Report each line of the entries below that includes "next".

-------- Dataset excerpts --------

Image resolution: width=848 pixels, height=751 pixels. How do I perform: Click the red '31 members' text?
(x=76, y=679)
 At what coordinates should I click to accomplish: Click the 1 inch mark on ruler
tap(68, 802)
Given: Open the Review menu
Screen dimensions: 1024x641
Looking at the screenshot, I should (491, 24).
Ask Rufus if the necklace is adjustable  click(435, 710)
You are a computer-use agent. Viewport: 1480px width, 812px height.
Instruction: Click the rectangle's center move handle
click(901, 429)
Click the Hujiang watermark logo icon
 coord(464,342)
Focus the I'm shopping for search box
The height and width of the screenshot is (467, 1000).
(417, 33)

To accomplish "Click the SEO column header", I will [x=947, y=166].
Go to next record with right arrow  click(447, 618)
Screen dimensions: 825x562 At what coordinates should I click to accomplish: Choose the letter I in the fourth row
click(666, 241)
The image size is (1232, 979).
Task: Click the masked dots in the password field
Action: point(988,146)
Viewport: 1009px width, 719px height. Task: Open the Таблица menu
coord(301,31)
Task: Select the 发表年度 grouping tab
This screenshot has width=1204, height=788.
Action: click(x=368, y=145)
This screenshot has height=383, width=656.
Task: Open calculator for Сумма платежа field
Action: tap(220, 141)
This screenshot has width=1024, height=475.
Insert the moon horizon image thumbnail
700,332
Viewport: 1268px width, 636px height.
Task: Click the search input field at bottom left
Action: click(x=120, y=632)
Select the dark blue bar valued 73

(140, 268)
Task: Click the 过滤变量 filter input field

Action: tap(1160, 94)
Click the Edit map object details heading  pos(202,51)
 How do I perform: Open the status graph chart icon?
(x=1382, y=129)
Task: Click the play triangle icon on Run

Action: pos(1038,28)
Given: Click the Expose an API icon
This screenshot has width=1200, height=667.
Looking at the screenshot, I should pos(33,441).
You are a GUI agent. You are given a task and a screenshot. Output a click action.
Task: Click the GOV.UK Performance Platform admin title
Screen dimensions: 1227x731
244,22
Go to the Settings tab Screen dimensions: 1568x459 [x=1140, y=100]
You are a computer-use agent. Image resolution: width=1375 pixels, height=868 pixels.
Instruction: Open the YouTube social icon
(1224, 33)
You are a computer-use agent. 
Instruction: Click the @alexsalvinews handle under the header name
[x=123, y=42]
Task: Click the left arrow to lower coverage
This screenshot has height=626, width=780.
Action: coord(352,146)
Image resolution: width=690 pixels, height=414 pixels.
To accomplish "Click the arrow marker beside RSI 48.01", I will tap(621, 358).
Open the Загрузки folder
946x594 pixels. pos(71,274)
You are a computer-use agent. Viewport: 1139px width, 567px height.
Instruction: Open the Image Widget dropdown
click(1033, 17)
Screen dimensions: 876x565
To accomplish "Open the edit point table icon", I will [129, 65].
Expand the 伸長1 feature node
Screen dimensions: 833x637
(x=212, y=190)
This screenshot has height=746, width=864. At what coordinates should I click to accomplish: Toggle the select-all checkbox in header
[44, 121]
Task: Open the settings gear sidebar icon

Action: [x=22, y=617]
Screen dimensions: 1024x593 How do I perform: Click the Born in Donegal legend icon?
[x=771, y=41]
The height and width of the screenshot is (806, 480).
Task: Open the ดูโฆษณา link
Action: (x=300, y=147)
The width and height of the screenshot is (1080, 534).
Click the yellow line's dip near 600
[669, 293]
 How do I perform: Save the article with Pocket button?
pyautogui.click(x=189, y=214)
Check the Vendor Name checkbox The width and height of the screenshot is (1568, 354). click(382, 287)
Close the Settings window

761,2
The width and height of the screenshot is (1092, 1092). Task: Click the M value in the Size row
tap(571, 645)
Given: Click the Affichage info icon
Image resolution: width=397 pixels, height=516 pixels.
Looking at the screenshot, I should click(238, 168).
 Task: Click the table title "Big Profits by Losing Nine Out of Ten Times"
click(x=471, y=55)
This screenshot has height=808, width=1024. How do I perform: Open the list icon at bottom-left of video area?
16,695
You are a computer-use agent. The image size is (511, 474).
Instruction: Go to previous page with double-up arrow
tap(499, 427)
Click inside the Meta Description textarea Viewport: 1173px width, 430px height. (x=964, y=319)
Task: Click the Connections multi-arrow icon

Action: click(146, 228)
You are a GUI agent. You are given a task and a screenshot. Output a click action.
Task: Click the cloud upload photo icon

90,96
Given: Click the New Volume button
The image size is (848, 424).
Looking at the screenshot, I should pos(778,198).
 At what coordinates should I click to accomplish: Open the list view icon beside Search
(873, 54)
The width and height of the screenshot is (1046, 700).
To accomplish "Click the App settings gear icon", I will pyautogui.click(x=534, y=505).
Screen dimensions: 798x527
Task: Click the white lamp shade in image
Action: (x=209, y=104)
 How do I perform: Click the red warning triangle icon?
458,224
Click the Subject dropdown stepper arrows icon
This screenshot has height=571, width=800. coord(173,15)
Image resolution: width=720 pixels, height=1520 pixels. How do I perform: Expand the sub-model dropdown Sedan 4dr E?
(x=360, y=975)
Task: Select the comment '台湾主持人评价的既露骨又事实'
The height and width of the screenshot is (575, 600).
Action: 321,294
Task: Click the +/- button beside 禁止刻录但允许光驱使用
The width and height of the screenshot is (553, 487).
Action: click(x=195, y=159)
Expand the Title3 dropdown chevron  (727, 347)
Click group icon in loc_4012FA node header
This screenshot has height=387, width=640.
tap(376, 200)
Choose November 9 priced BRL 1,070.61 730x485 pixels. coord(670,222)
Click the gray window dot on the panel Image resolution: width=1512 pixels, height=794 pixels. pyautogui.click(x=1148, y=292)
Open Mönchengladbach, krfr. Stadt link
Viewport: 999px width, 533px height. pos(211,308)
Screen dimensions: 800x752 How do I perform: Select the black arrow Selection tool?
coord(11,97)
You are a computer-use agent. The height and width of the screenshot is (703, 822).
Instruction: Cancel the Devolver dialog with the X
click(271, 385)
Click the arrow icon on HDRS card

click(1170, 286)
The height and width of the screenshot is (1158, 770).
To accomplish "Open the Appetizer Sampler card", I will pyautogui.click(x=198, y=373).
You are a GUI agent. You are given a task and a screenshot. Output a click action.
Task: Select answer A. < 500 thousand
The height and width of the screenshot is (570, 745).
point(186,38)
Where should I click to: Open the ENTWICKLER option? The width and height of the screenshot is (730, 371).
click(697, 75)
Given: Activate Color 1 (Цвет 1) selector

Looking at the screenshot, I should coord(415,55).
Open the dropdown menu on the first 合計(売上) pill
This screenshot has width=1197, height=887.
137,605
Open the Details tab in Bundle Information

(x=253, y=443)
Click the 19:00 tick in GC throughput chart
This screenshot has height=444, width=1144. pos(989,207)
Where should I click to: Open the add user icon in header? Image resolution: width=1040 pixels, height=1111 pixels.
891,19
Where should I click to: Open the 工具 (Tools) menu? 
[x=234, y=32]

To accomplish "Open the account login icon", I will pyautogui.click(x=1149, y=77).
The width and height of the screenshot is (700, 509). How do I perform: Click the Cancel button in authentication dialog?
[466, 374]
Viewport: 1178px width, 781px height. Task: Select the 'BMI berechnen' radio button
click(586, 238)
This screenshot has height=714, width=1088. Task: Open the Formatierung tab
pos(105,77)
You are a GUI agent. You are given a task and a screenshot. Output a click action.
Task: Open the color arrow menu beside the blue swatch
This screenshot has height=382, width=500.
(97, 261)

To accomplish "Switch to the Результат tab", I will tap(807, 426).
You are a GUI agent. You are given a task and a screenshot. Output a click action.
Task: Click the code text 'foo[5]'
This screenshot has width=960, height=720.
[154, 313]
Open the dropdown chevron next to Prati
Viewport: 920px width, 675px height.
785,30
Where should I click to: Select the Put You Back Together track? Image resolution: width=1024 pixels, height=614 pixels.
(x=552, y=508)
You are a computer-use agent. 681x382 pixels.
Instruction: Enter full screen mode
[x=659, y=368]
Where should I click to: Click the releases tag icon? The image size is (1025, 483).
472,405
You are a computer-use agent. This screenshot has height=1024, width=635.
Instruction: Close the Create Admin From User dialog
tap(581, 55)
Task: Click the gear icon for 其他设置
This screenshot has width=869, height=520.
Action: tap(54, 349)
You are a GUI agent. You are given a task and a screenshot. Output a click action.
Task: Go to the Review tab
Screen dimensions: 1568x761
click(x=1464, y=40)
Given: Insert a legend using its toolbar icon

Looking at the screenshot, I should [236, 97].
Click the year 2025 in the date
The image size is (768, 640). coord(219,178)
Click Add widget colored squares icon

--------

Your solution.
Go to next record with right arrow  click(447, 618)
Open the dropdown chevron next to Prati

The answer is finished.